Add annotations to your alert rule to provide additional information about the alert rule and add labels to uniquely identify your alert rule and configure alert routing. Labels link alert rules to notification policies, so you can easily manage which policy should handle which alerts and who gets notified.
Once alert rules are created, they go through various states and transitions. An alert rule can produce multiple alert instances - one alert instance for each time series.
The alert rule state is determined by the “worst case” state of the alert instances produced and the states can be Normal, Pending, or Firing. For example, if one alert instance is firing, the alert rule state will also be firing.
The alert rule health is determined by the status of the evaluation of the alert rule, which can be Ok, Error, and NoData.
For Grafana-managed alert rules, multiple alert instances can be created as a result of one alert rule (also known as a multi-dimensional alerting).
Both Grafana-managed alert and Mimir or Loki-managed alert instances can be in Normal, Pending, Alerting, No Data, Error states.
Note: For Mimir or Loki-managed alert rules, alert instances are only created when the threshold condition defined in an alert rule is breached.
Alerting alert instances are grouped by labels according to the notification policy. This controls de-duplication and groups alert instances to send to your contact points.

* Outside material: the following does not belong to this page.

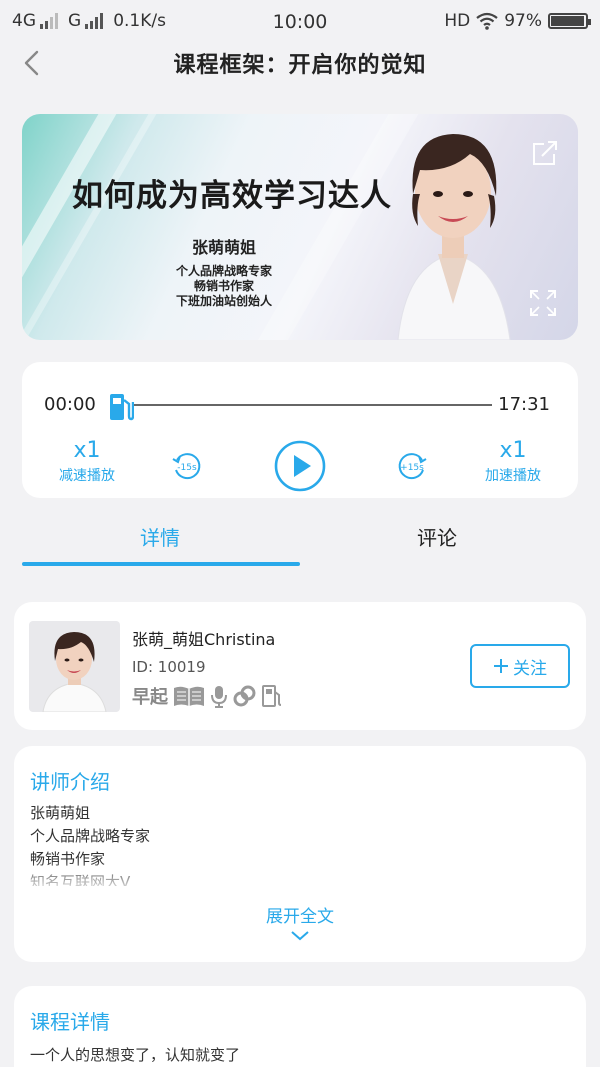  What do you see at coordinates (161, 564) in the screenshot?
I see `active-tab-indicator` at bounding box center [161, 564].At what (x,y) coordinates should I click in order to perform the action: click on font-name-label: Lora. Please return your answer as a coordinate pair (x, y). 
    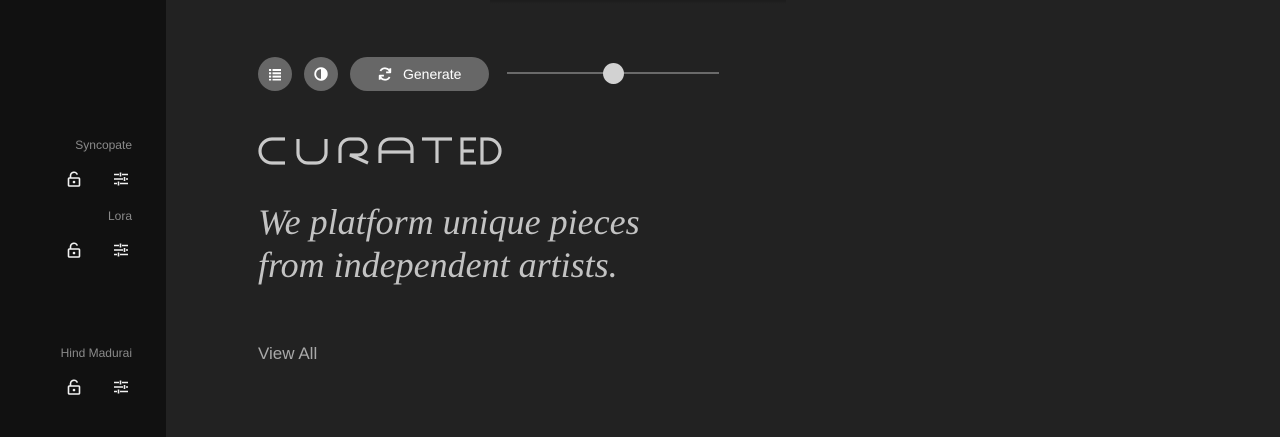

Set where, when, and how firing alert instances get routed.
Each notification policy contains a set of label matchers to indicate which alerts rules or instances it is responsible for. It also has a contact point assigned to it that consists of one or more contact point types, such as Slack or email. Contact points define how your contacts are notified when an alert instance fires.
For more information on notification policies, see fundamentals of Notification Policies.
Use message templates for your notifications to create reusable custom templates and use them in contact points.
Silences and mute timings
Add silences to stop notifications from one or more alert instances or use mute timings to specify time intervals when you don’t want new notifications to be generated or sent out.
The difference between the two being that a silence only lasts for only a specified window of time whereas a mute timing recurs on a schedule, for example, during a maintenance period.